- ЗАДАНИЯ -
**1)** Ответьте на вопросы по тексту о совете министров.
(а) С какого дня Жоффр намерен приступить к наступлениям местного значения?
(б) Командование какой армией Жоффр предложит Гальени?
(в) Куда снова уехал Мильеран перед заседанием совета министров в субботу?
**2)** Приведите продолжение текста о совете министров, начиная сразу после его последнего предложения.

- ПРЕДЛОЖЕННЫЙ ТЕКСТ -
+++
Затем Жоффр говорит нам, что начиная с ближайшей среды приступит к ряду наступлений местного значения. Он не скрывает от нас, что не ожидает от них очень больших результатов, тем более что не все приспособления и приборы для разрушения окопов уже готовы. Но он боится, что, если будет еще медлить, немцы, не подвергаясь атакам с нашей стороны, отзовут слишком много войск с нашего фронта и отправят их на Восточный фронт с целью раздавить русских. Поэтому он приступит к атакам на юге от Ипра, на севере и на юге – от Арраса, на западе – от Аргонн. Он будет счастлив, если на некоторых фронтах немцы отступят на двадцать или тридцать километров. Я очень боюсь, что эти атаки будут нам стоить слишком дорого и натолкнутся на неприступные укрепления ввиду отсутствия у нас достаточного осадного материала. Я не скрываю своих опасений от Жоффра, но он считает, что не может подвергнуть русских опасности слишком сильного натиска неприятеля.
В первый раз после долгого перерыва совет министров снова заседает в Елисейском дворце в обычном зале своих заседаний. Мильеран сообщает, что на просьбу Китченера о переброске английской армии Жоффр ответил: «У меня нет принципиальных возражений против такого передвижения, но я не считаю его возможным сегодня и желаю, чтобы оно было отложено». Китченер главным образом считается с английским общественным мнением: оно лучше поймет, что британская армия сражается за Англию, если эта армия не будет удаляться от побережья. Не чувствуя себя убежденным подобного рода стратегическими аргументами, Жоффр, добрый малый, оставил Китченеру надежду, что ближайшее наступление послужит путем к исполнению желания Англии.
Мильеран сообщает совету министров о своих вчерашних беседах с Жоффром и Гальени и о беседе, которую мы имели все трое сегодня утром. Гальени не возражает против отзыва из укрепленного лагеря Парижа трех с половиной дивизий территориальных войск и переброски их вперед, а Жоффр не возражает против того, чтобы Гальени впредь до дальнейшего распоряжения оставался губернатором Парижа. Монури тоже останется пока во главе своей армии. Итак, остается выждать, пока Гальени, считая свою роль урезанной, сам выразит желание получить пост с более обширным кругом действий. Тогда Жоффр предложит ему командование армией в Вогезах и Эльзасе. Тем временем Париж останется в зоне действующих армий, но Гальени уже теперь должен распустить свой гражданский штаб, который с возвращением правительства в Париж совершенно, очевидно, потерял право на существование. «Сколько дипломатии требуется, однако, для урегулирования отношений между генералами!» – заметил Вивиани.
Суббота, 12 декабря 1914 г.
Мильеран снова уехал в Бордо и не присутствует сегодня на заседании совета министров. Рибо зачитывает составленную им мотивировку законопроекта о временном бюджете (временных месячных бюджетах), утверждения которого правительство потребует от парламента. Основная часть документа та, в которой трактуются экономические и финансовые вопросы; отдельные министры самое большее вносят лишь некоторые поправки в детали.
+++
- ИСХОДНЫЙ МАТЕРИАЛ -
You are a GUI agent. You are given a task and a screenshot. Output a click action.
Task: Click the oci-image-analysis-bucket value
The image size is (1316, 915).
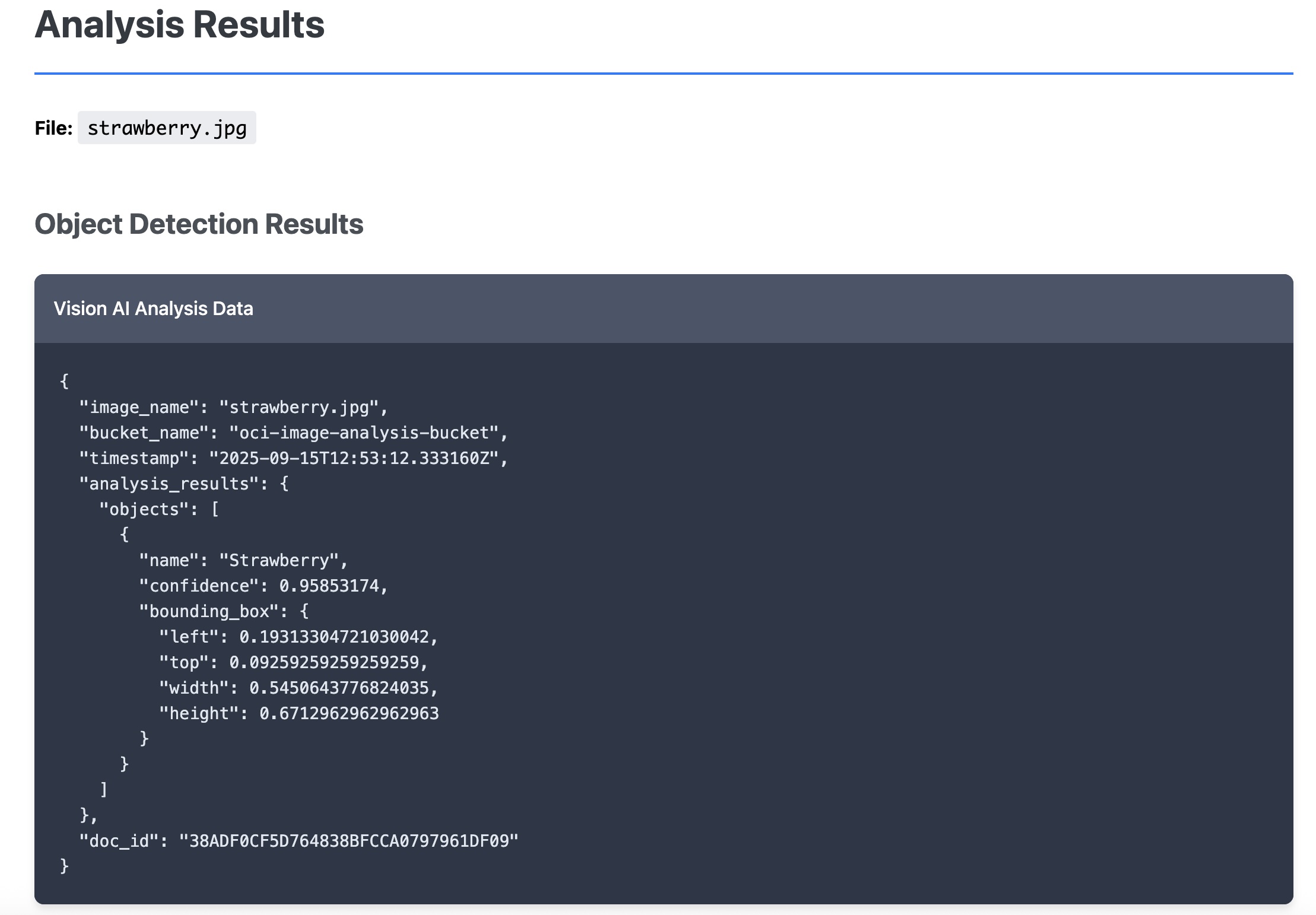(x=363, y=433)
+++
- ОТВЕТЫ -
**1)**
(а) С ближайшей среды.
(б) Армией в Вогезах и Эльзасе.
(в) В Бордо.

**2)**
Вивиани заявляет, что не решается требовать временного бюджета на целых шесть месяцев. Это необычный срок, который может изумить парламент и восстановить его против законопроекта. Однако Рибо и я настаиваем на том, что не следует его сокращать. Надо обеспечить за военным управлением свободу действий на продолжительное время, а главное, надо, чтобы Германия знала, что мы твердо решились не принимать преждевременного мира с посредственными результатами. Наши доводы убедили Вивиани, и совет министров постановляет предложить в законопроекте бюджет на шесть месяцев.
Сербские войска вступили в Вальево и Ушицу*. Я отправил принцу-регенту приветственную телеграмму.
В два часа пополудни я выехал из Парижа на автомобиле один с генералом Дюпаржем, начальником моей военной канцелярии. Отныне я решил совершать свои поездки к армиям на фронт не обязательно в сопровождении военного министра или другого члена правительства. Это новость, в которой некоторые желчные политики, возможно, усмотрят некорректность. Принято, что президент республики может совершать свои официальные поездки всегда только под контролем министров. Но я считаю, что в настоящий момент и до конца войны мой долг – как можно чаще отправляться к войскам и к пострадавшему населению. За мной не поедет ни один журналист, ни одна моя речь не появится в газетах, но солдаты и жители опустошенных коммун будут знать, что глава государства не относится к ним безучастно. Итак, я сговорился с префектом Марны Шапроном, что отправлюсь завтра в Реймс.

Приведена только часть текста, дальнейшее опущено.